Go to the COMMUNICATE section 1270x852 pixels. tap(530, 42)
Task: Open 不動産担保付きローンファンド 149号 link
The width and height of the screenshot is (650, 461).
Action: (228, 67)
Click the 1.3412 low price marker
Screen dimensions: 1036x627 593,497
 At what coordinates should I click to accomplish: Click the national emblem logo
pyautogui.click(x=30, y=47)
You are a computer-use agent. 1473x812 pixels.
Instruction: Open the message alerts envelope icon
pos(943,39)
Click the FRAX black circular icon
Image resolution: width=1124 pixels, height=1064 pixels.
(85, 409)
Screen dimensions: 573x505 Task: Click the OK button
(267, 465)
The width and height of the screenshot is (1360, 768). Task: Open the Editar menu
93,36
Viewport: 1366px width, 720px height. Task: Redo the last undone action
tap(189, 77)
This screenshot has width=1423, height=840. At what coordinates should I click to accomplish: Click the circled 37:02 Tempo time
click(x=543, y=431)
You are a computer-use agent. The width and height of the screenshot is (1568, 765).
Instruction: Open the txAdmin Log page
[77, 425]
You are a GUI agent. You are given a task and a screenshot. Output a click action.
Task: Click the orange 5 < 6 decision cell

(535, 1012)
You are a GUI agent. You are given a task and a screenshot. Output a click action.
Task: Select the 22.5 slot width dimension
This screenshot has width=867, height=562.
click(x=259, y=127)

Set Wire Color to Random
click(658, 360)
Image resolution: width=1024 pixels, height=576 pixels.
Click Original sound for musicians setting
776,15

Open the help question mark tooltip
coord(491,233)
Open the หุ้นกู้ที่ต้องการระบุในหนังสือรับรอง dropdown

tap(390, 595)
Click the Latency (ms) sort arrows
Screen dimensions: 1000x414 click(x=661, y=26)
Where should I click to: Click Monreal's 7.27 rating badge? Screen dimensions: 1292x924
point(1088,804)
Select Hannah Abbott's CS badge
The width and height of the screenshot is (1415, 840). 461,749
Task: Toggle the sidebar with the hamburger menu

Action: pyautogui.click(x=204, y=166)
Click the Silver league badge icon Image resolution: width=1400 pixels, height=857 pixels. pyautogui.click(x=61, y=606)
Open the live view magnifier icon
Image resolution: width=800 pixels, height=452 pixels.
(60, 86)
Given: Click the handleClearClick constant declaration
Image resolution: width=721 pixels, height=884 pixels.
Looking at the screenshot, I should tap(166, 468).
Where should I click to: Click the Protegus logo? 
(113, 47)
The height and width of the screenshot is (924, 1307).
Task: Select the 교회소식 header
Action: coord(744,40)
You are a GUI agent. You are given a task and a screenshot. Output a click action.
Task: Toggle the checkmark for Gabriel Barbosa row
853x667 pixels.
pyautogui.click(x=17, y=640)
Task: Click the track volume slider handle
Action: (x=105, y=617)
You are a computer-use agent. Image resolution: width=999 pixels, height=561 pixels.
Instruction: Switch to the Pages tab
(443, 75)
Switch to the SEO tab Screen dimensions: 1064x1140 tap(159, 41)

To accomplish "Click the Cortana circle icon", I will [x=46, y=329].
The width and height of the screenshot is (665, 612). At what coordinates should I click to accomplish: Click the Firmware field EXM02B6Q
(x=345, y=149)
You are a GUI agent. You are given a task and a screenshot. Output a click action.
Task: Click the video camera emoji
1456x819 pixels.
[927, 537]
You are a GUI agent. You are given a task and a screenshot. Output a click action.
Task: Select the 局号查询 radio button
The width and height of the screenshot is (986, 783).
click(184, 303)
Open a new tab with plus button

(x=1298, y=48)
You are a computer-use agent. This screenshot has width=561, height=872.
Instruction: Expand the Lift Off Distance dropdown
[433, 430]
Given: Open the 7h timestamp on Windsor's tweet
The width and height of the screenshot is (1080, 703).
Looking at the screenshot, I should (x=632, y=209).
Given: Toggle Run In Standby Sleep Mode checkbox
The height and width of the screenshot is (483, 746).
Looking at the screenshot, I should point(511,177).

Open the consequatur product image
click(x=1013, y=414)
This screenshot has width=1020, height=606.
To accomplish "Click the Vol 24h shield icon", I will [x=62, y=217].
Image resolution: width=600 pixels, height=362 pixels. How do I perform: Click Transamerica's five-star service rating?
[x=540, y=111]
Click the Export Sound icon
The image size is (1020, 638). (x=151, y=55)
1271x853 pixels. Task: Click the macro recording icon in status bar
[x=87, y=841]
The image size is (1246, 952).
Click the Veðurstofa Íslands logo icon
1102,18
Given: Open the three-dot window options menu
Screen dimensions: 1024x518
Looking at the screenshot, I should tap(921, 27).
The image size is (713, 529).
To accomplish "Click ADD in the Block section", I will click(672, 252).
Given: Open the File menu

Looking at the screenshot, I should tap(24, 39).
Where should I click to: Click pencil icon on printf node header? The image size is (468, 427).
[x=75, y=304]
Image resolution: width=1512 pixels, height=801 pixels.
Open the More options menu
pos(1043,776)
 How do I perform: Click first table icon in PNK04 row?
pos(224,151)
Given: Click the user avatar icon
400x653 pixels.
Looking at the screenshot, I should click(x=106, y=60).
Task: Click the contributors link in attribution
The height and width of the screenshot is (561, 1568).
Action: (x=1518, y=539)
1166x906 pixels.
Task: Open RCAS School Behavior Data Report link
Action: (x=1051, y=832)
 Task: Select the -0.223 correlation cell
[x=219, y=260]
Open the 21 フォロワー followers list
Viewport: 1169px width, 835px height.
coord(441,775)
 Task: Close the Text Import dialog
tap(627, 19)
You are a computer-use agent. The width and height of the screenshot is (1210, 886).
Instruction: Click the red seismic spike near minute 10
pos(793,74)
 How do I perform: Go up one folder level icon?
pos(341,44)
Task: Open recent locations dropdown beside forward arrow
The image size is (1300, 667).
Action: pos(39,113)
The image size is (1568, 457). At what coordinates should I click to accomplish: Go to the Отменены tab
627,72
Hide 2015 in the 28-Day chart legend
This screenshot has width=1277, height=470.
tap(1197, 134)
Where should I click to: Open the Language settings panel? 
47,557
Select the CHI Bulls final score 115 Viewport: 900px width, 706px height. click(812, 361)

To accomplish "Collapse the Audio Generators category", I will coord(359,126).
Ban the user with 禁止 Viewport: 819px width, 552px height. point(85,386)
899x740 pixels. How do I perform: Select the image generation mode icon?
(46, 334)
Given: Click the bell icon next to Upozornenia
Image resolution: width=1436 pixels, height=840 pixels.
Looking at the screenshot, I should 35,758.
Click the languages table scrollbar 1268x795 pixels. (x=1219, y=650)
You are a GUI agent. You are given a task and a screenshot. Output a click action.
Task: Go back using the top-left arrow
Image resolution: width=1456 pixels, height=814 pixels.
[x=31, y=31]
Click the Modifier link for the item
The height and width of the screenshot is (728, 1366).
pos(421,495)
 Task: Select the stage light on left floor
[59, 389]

◆ **Instructions to follow**:
Please find the lines in the data that contain the word "section" and copy them.

◆ **Result of this exercise**:
Go to the COMMUNICATE section 1270x852 pixels. tap(530, 42)
To accomplish "Click ADD in the Block section", I will click(672, 252).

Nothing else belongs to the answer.